Danielle DiMartino: Why we're at risk in a housing chill
Danielle DiMartino: Why we're at risk in a housing chill 08:16 AM CST on Thursday, March 2, 2006
08:16 AM CST on Thursday, March 2, 2006
The fruits of the housing boom have not benefited all alike.
The Federal Reserve's survey of consumer finances for 2001-04 illustrates how divided the economy is between the haves and have-nots – and how vulnerable we are to a cooling housing market.
The wealthiest 10 percent of Americans experienced a 6.5 percent rise in net worth; the bottom one-fourth of earners actually lost 1.5 percent of their net worth.
As Merrill Lynch aptly put it, "The Fed survey shows that this tide did not lift all boats."
As for paychecks, median income across all strata rose by a measly 1.6 percent after inflation, a sharp slowdown from about 10 percent in the prior period surveyed, 1998 to 2001.

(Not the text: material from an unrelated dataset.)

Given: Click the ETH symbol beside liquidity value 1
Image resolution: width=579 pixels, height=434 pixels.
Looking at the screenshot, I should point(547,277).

Not surprisingly, debt played an integral role in the deep slide.
Mortgage debt
After falling for years, mortgage and other debt as a percentage of total family assets rose to 15 percent in 2004 from 12 percent.
Moreover, fewer saved in the latest period. The Fed survey found 56 percent squirreling away acorns for a rainy day, down from 59 percent three years ago.
Wednesday's report on the savings rate showed that it remains in negative territory, where it's been for seven of the last eight months.
Other data confirm that debt's stress on households is rising.
Moody's Investors Service reported Tuesday that for the first time in three years, auto loan delinquencies have started to rise.
More telling is that serious delinquencies in the home equity sector are up 32 percent over the last year.
Maybe squeezing into that home with a piggyback loan and buying a second SUV despite being upside down on the trade-in were not good ideas after all.
Poor judgment
Such poor judgment calls are common among 35- to 44-year-olds, who experienced the greatest decline in net worth.
Those between 55 and 64 saw the most dramatic increase in net worth. We're talking about the people who were already in a home when the boom began and have counted their winnings in the form of fat capital gains.
Which brings us to a recent Census Bureau study. In the last four years, the age group that's experienced the most pronounced decline in homeownership rates was those between the ages of – you guessed it – 55 and 64.
Could it be that the notion that retirees will keep their homes is fundamentally flawed? (If so, it renders fatally flawed the theory that baby boomers will retain two residences in retirement.)
In sum, the wealthiest of Americans are net sellers of homes and have the most wiggle room on their balance sheets.
The most-stretched households have the least in the way of give.
And those who are selling at the peak and pushing prices downward may be forcing the hands of many who are in no position to give up the roof over their heads.